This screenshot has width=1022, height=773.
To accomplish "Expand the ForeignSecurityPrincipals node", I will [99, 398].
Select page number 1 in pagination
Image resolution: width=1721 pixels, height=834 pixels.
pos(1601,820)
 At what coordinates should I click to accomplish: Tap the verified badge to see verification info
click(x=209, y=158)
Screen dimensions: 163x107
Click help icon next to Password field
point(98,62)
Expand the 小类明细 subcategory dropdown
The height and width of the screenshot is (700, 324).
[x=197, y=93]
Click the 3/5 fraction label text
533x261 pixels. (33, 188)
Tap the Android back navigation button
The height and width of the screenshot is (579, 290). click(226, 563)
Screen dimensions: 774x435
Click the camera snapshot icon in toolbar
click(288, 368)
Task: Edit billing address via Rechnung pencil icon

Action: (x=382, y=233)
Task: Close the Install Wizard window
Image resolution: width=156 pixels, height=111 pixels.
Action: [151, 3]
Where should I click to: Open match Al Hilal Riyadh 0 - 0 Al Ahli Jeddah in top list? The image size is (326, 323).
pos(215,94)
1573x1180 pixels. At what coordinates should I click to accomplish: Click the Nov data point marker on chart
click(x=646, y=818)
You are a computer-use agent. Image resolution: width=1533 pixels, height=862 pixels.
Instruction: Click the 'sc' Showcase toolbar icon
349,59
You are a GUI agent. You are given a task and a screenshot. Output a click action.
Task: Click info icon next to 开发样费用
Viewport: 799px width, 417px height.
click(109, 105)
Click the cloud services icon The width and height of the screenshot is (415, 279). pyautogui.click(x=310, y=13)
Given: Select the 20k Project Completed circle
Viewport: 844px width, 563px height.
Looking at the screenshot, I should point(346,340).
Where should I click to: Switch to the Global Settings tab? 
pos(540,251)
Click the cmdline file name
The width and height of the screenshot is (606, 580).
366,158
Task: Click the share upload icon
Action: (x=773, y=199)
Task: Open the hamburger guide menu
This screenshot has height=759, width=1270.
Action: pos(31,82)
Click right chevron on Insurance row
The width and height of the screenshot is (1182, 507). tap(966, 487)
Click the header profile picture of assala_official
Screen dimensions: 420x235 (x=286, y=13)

■ **What is needed**: Lines holding the string "Select" are the answer; copy each one from the listing above.

■ **Exercise output**:
Select page number 1 in pagination
Given: Select the 20k Project Completed circle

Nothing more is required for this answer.